▶ _Task goal_
Line by line, repeat all the material exactly as it appears.

== Segment start ==

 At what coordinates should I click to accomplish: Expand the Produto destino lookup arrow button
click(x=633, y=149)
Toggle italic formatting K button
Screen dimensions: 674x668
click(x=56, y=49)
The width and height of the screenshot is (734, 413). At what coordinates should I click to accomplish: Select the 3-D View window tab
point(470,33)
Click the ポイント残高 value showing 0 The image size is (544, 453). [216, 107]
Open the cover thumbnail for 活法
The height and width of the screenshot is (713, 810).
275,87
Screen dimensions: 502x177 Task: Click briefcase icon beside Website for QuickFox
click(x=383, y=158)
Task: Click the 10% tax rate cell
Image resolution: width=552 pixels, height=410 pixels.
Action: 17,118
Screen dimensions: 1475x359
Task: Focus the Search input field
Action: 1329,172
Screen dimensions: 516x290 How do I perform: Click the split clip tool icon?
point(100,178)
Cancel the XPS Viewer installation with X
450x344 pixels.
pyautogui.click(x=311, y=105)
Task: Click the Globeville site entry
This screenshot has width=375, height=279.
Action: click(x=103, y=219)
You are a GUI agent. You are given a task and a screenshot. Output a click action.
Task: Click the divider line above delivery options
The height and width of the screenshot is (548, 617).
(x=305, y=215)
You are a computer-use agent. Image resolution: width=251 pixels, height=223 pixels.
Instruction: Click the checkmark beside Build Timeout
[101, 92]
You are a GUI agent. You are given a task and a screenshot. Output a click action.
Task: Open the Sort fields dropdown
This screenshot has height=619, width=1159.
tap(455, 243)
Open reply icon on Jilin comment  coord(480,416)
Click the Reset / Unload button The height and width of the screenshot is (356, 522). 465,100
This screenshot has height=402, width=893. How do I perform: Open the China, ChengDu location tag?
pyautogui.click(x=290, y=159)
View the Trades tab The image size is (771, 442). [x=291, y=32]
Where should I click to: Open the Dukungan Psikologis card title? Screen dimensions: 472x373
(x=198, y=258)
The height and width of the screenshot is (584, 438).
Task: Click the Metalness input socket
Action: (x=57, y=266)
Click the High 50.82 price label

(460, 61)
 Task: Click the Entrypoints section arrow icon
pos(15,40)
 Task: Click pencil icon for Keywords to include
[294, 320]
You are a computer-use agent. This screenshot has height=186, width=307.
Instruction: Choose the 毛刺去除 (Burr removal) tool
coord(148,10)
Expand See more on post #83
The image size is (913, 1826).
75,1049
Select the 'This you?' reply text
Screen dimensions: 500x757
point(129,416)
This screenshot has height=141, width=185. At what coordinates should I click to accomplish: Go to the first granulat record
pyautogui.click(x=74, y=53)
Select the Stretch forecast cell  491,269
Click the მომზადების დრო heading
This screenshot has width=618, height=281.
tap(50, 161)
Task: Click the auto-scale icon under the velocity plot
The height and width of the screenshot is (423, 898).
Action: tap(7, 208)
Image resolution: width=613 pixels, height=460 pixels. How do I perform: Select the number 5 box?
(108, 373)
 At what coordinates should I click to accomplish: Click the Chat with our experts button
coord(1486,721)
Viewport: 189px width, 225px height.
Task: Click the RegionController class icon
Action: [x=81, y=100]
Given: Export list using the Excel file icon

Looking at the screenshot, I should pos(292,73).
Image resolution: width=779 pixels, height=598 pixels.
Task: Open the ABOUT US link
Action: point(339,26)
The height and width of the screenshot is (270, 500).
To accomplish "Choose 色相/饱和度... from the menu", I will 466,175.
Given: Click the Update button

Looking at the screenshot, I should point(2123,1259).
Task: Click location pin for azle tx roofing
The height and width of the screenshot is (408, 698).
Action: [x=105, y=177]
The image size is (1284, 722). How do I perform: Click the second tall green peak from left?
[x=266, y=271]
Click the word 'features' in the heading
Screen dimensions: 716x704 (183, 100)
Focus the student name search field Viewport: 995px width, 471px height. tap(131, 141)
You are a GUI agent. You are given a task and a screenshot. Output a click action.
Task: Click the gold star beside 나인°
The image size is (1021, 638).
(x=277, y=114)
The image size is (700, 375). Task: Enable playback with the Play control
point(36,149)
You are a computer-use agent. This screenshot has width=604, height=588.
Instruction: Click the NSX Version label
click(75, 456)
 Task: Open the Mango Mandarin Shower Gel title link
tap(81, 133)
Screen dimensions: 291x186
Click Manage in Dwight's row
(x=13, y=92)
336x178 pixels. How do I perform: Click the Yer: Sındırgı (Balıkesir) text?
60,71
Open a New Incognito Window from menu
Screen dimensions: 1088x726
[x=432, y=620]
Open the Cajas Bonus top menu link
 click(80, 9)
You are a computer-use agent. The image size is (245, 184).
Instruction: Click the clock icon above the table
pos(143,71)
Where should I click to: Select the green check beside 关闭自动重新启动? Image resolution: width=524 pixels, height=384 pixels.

== Segment end ==

▶ _Written reply_
 At what coordinates should I click to accomplish: Expand the Produto destino lookup arrow button
click(x=633, y=149)
Toggle italic formatting K button
Screen dimensions: 674x668
click(x=56, y=49)
The width and height of the screenshot is (734, 413). At what coordinates should I click to accomplish: Select the 3-D View window tab
point(470,33)
Click the ポイント残高 value showing 0 The image size is (544, 453). [216, 107]
Open the cover thumbnail for 活法
The height and width of the screenshot is (713, 810).
275,87
Screen dimensions: 502x177 Task: Click briefcase icon beside Website for QuickFox
click(x=383, y=158)
Task: Click the 10% tax rate cell
Image resolution: width=552 pixels, height=410 pixels.
Action: 17,118
Screen dimensions: 1475x359
Task: Focus the Search input field
Action: 1329,172
Screen dimensions: 516x290 How do I perform: Click the split clip tool icon?
point(100,178)
Cancel the XPS Viewer installation with X
450x344 pixels.
pyautogui.click(x=311, y=105)
Task: Click the Globeville site entry
This screenshot has width=375, height=279.
Action: click(x=103, y=219)
You are a GUI agent. You are given a task and a screenshot. Output a click action.
Task: Click the divider line above delivery options
The height and width of the screenshot is (548, 617).
(x=305, y=215)
You are a computer-use agent. Image resolution: width=251 pixels, height=223 pixels.
Instruction: Click the checkmark beside Build Timeout
[101, 92]
You are a GUI agent. You are given a task and a screenshot. Output a click action.
Task: Open the Sort fields dropdown
This screenshot has height=619, width=1159.
tap(455, 243)
Open reply icon on Jilin comment  coord(480,416)
Click the Reset / Unload button The height and width of the screenshot is (356, 522). 465,100
This screenshot has height=402, width=893. How do I perform: Open the China, ChengDu location tag?
pyautogui.click(x=290, y=159)
View the Trades tab The image size is (771, 442). [x=291, y=32]
Where should I click to: Open the Dukungan Psikologis card title? Screen dimensions: 472x373
(x=198, y=258)
The height and width of the screenshot is (584, 438).
Task: Click the Metalness input socket
Action: (x=57, y=266)
Click the High 50.82 price label

(460, 61)
 Task: Click the Entrypoints section arrow icon
pos(15,40)
 Task: Click pencil icon for Keywords to include
[294, 320]
You are a computer-use agent. This screenshot has height=186, width=307.
Instruction: Choose the 毛刺去除 (Burr removal) tool
coord(148,10)
Expand See more on post #83
The image size is (913, 1826).
75,1049
Select the 'This you?' reply text
Screen dimensions: 500x757
point(129,416)
This screenshot has height=141, width=185. At what coordinates should I click to accomplish: Go to the first granulat record
pyautogui.click(x=74, y=53)
Select the Stretch forecast cell  491,269
Click the მომზადების დრო heading
This screenshot has width=618, height=281.
tap(50, 161)
Task: Click the auto-scale icon under the velocity plot
The height and width of the screenshot is (423, 898).
Action: tap(7, 208)
Image resolution: width=613 pixels, height=460 pixels. How do I perform: Select the number 5 box?
(108, 373)
 At what coordinates should I click to accomplish: Click the Chat with our experts button
coord(1486,721)
Viewport: 189px width, 225px height.
Task: Click the RegionController class icon
Action: [x=81, y=100]
Given: Export list using the Excel file icon

Looking at the screenshot, I should pos(292,73).
Image resolution: width=779 pixels, height=598 pixels.
Task: Open the ABOUT US link
Action: point(339,26)
The height and width of the screenshot is (270, 500).
To accomplish "Choose 色相/饱和度... from the menu", I will 466,175.
Given: Click the Update button

Looking at the screenshot, I should point(2123,1259).
Task: Click location pin for azle tx roofing
The height and width of the screenshot is (408, 698).
Action: [x=105, y=177]
The image size is (1284, 722). How do I perform: Click the second tall green peak from left?
[x=266, y=271]
Click the word 'features' in the heading
Screen dimensions: 716x704 (183, 100)
Focus the student name search field Viewport: 995px width, 471px height. tap(131, 141)
You are a GUI agent. You are given a task and a screenshot. Output a click action.
Task: Click the gold star beside 나인°
The image size is (1021, 638).
(x=277, y=114)
The image size is (700, 375). Task: Enable playback with the Play control
point(36,149)
You are a computer-use agent. This screenshot has width=604, height=588.
Instruction: Click the NSX Version label
click(75, 456)
 Task: Open the Mango Mandarin Shower Gel title link
tap(81, 133)
Screen dimensions: 291x186
Click Manage in Dwight's row
(x=13, y=92)
336x178 pixels. How do I perform: Click the Yer: Sındırgı (Balıkesir) text?
60,71
Open a New Incognito Window from menu
Screen dimensions: 1088x726
[x=432, y=620]
Open the Cajas Bonus top menu link
 click(80, 9)
You are a computer-use agent. The image size is (245, 184).
Instruction: Click the clock icon above the table
pos(143,71)
Where should I click to: Select the green check beside 关闭自动重新启动? Image resolution: width=524 pixels, height=384 pixels.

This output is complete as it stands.